Titah ayahnya itu mengakhiri rasa keberatan Evan. Ia tidak ingin lagi mendengar ledekan ayahnya, apalagi diucapkan di depan si golden princess.

"Hana, tolong ya temenin Evan,” ucap Letta yang akhirnya membuat Evan menahan geraman kesalnya.

Usai kepergian Ares dan Letta, di meja itu hanya tersisa Evan yang kini tengah menatap intens ke arah Hana yang seperti tidak terganggu dengan tatapan Evan.

"Mari, Pak," ajak Hana yang mulai tidak betah menghadapi keterdiaman di antara mereka.

Tanpa menjawab ajakan Hana, Evan langsung bediri dan berjalan menuju meja lain. Hana mengikuti Evan dengan posisi sedekat mungkin untuk memberikan informasi kepada Evan siapa yang akan ditemuinya.

"Selamat malam, Pak Heru," sapa Hana ramah pada seorang lelaki yang ditemuinya.

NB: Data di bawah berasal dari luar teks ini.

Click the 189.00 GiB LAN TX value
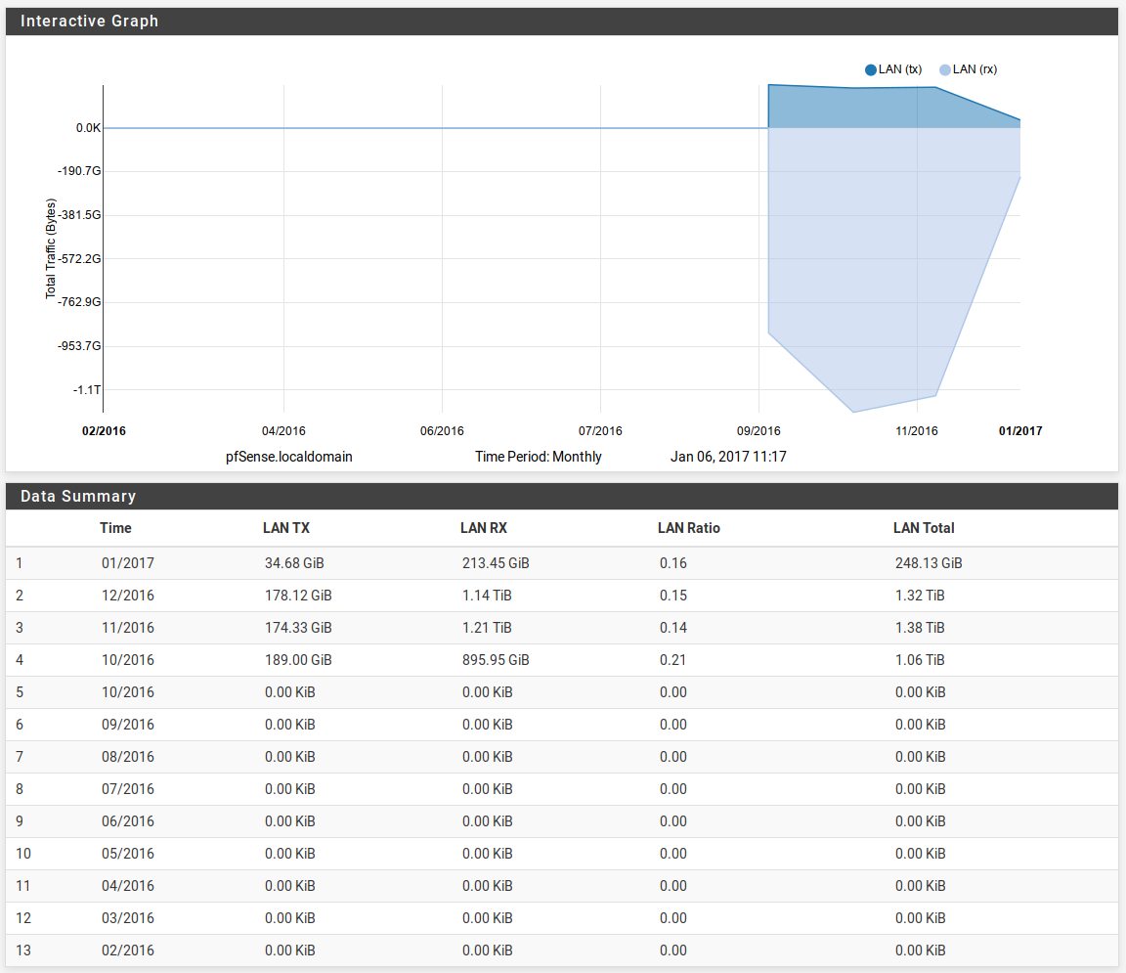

"Malam, Hana. Pak Ares?" tanya Heru tidak kalah ramahnya.

"Pak Ares baru saja pulang, Pak. Sebagai gantinya, ada Pak Evan, Pak." Hana memang terlihat santai dan cukup luwes menghadapi orang-orang yang sepertinya sudah mengenalnya.

Evan memperkenalkan diri dan mencoba masuk ke dalam obrolan yang diciptakan lelaki yang ada di depannya.

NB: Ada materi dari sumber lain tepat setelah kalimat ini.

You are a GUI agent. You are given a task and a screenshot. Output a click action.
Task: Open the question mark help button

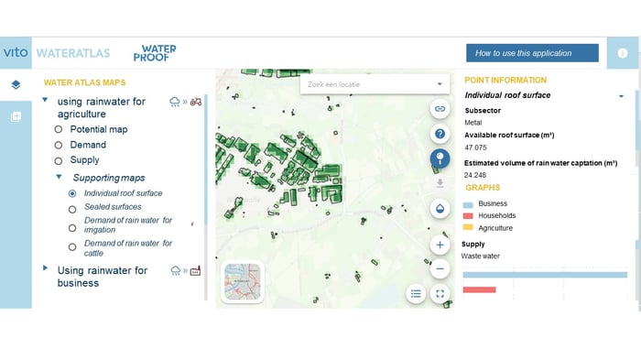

Tidak hanya berhenti di situ, Evan mengikuti ke mana Hana melangkah. Ada sedikit harga dirinya yang terluka saat menyadari Hana lah yang mengarahkan ke mana langkahnya dan pada siapa dia harus bertemu terlebih dulu.

Bukankah lengkap penderitaannya, harus terjun ke dalam perusahaan keluarga yang sebenarnya tidak ia inginkan, ditambah mendapat asisten yang cukup mendominasi dan membuatnya tampak tidak kompeten.

"Pak, Pak Evan bener-bener mau minum wine?" tanya Hana. Pasalnya ia tahu keluarga Cakrawangsa bukan keluarga yang familiar dengan alkohol. Ia bahkan belum pernah melihat sama sekali atasannya terdahulu, yang juga adalah Ayah dari Evan, meminum alkohol.

"Kenapa? Apa ini job desc-mu juga untuk menentukan apa yang boleh saya makan dan minum?" Evan menatap Hana dengan angkuh dan kembali menyesap wine yang ada di tangannya. "Minum!" perintah Evan yang telah mengangsurkan segelas wine ke arah Hana.

Hana terbelalak kaget dengan apa yang diperintahkan Evan. "Saya nggak minum, Pak."

"Hana." Evan terdiam setelah memanggil nama asisten barunya itu. "Saya yakin kamu pernah minum sekali dua kali sama orang-orang yang tadi kita temui. Nggak mungkin kamu bisa seakrab itu sama mereka kalau cuma berurusan sama kerjaan."

"Maksud Pak Evan apa?" tanya Hana yang kini balas menatap Evan dengan nyalang.

Evan tersenyum sinis. "Minum lah! Kalau perlu nanti saya tambahin di job desc-mu untuk nemenin saya minum," ucapnya tiba-tiba.

Hana mengernyit bingung. Apakah tiga gelas wine yang diminum Evan tadi telah membuat Evan teler sampai mengucapkan hal yang tidak-tidak? Dengan ragu, Hana meraih gelas yang disodorkan Evan. Seumur hidupnya, ia hanya sekali mencoba minuman sejenis itu, saat masih kuliah, itu pun karena teman-temannya mengusilinya. Kalau boleh jujur, ia tidak suka dengan rasanya, apalagi efek yang ditimbulkan setelahnya. Satu gelas di depannya itu, pasti sanggup membuatnya pusing.

"Minum!" desak Evan lagi.

***

Hana bersandar pada kaca jendela mobil, kepalanya saat ini terasa pengar. Sementara di sebelahnya, Evan terlihat lebih kacau. Untung saja ada supir keluarga yang memang menunggu Evan sampai acara selesai dan bisa mengantar mereka.

"Mbak Hana, ini ke rumah Menteng atau nganter Mbak Hana dulu ke apartemen?" tanya supir yang sesekali melirik melalui rear view mirror.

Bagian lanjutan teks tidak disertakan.